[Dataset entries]
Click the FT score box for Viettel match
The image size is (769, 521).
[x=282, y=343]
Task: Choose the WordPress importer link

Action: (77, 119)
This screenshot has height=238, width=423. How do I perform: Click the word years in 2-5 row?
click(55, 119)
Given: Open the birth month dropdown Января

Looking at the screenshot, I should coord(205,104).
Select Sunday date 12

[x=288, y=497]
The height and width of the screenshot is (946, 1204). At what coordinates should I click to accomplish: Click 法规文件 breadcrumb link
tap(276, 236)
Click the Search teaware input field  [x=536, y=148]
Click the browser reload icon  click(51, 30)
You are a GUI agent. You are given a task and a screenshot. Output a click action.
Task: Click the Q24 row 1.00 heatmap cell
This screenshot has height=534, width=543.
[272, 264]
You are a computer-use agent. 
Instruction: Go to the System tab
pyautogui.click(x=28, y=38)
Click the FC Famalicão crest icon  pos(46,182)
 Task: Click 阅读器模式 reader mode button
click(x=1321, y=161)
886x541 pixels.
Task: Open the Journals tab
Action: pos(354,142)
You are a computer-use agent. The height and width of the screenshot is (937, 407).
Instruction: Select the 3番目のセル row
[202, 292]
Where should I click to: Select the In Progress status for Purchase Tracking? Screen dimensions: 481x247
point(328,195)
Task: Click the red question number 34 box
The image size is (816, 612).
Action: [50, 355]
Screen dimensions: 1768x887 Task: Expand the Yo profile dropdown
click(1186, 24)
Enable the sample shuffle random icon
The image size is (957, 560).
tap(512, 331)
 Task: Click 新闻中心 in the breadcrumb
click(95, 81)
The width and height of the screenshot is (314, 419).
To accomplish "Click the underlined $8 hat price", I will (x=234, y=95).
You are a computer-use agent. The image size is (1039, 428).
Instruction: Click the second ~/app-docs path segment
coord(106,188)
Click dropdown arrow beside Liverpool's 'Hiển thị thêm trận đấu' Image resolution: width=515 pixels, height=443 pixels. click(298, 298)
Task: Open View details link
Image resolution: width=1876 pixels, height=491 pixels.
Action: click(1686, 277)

**Exercise details**
Every line in the data that holds the string "computer" should be returned.

**Exercise answer**
You are a computer-use agent. 
You are a computer-use agent. The height and width of the screenshot is (937, 407).
You are a computer-use agent. The image size is (1039, 428).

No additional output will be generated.